Un paradoxe pour Edouard Philippe à l'approche de son meeting
À quelques jours de son premier grand meeting de campagne, Edouard Philippe fait face à un paradoxe. L'ancien Premier ministre apparaît comme le candidat le mieux placé du centre et de la droite pour l'élection présidentielle de 2027. Mais son image se dégrade dans l'opinion, selon un sondage Odoxa-Backbone pour Le Figaro publié vendredi.
L'étude révèle que 57% des Français ont une « mauvaise opinion » du chef du parti Horizons, contre seulement 43% qui disent avoir une bonne opinion de lui. Selon Odoxa, « sa popularité a chuté de 11 points en deux ans et de 20 points en six ans ». Plus d'un Français sur deux estime aussi qu'il n'a pas une « stature présidentielle ».
L'ombre du macronisme lui colle à la peau
Le rendez-vous de dimanche à Paris doit marquer une étape importante dans la campagne d'Edouard Philippe. L'ancien locataire de Matignon domine pourtant déjà ses concurrents du centre et de la droite dans les intentions de vote et semble en mesure d'accéder au second tour face au Rassemblement national.
Mais un obstacle de taille demeure. Selon le sondage, 80% des personnes interrogées souhaitent que le prochain président mène une politique différente de celle d'Emmanuel Macron. Or 64% pensent qu'Edouard Philippe appliquerait sensiblement la même ligne s'il était élu. Cette difficulté n'a rien d'anodin. Venu de la droite, Edouard Philippe a été le premier chef du gouvernement d'Emmanuel Macron lors de son premier quinquennat. Une proximité qui continue de peser sur son image auprès de nombreux électeurs.
Une popularité en recul, mais un rejet limité
Pour Gaël Sliman, président d'Odoxa, l'ancien Premier ministre ne conserve aujourd'hui une majorité d'opinions favorables qu'auprès de son propre camp politique. « Edouard Philippe ne bénéficie plus d'une majorité d'opinion positive qu'auprès des seuls sympathisants de son propre camp », observe-t-il. Le sondeur nuance toutefois le constat. « Pas de drame toutefois », affirme-t-il. « Philippe n'est pas du tout rejeté par les Français : notre baromètre teste aussi une cote de rejet (où Mélenchon s'impose avec 69%) sur laquelle Edouard Philippe figure toujours à la dernière place (ce qui est une bonne chose). »

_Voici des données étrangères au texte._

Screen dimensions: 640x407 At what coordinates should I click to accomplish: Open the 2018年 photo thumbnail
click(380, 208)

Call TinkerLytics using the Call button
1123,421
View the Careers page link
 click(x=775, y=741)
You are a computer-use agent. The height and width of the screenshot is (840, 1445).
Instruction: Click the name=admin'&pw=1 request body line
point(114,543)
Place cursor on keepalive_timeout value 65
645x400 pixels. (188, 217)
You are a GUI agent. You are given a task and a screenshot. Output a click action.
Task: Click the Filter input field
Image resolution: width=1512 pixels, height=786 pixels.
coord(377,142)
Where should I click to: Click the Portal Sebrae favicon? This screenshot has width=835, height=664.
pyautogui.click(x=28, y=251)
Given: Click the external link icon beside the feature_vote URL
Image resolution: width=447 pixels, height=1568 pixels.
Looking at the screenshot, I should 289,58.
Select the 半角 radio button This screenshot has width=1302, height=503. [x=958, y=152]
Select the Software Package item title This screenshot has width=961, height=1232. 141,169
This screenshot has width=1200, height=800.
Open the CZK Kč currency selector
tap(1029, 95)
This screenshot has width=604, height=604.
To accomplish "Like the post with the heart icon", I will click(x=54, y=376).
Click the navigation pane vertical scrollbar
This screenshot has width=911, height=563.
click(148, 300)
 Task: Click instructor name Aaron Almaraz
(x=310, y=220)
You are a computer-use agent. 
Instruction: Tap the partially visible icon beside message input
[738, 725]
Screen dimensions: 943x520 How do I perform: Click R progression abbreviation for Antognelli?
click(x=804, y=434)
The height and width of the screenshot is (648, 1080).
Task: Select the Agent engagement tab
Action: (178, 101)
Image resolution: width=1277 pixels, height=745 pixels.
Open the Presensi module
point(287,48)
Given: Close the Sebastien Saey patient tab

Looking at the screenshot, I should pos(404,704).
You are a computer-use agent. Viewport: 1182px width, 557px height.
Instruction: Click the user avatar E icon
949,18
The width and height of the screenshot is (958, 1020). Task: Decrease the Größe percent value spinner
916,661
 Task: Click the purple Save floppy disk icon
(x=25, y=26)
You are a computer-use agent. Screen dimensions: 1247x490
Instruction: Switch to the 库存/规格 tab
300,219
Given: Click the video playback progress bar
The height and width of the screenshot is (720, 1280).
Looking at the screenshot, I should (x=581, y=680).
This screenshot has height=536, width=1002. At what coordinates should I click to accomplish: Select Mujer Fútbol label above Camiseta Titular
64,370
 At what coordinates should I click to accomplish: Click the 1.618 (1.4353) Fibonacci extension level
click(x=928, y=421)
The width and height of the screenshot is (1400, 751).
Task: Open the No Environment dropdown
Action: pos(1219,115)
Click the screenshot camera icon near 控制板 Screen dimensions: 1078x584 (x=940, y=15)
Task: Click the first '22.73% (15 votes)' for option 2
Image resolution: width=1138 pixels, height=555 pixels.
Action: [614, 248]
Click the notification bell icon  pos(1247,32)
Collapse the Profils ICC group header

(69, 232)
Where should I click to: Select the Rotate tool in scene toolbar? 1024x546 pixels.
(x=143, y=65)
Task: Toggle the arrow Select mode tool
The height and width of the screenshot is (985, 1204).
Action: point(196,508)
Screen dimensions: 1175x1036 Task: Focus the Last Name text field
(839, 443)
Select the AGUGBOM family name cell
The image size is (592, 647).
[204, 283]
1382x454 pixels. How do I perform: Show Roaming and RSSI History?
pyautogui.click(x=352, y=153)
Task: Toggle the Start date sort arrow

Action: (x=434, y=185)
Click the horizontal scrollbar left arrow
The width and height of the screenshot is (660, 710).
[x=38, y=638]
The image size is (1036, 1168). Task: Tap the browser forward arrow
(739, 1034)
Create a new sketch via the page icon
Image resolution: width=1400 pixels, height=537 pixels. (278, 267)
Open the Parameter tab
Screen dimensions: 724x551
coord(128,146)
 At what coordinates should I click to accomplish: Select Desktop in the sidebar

Le niveau d'hostilité à son égard reste en effet relativement contenu. « D'ailleurs dans notre sondage du jour, rares sont les Français (22%) disant avoir une + très mauvaise opinion + de lui », souligne encore Gaël Sliman. Réalisée les 1er et 2 juillet auprès de 1.005 personnes représentatives de la population française, cette enquête intervient à un moment clé pour Edouard Philippe, qui cherche désormais à transformer son avance dans les sondages en véritable dynamique politique.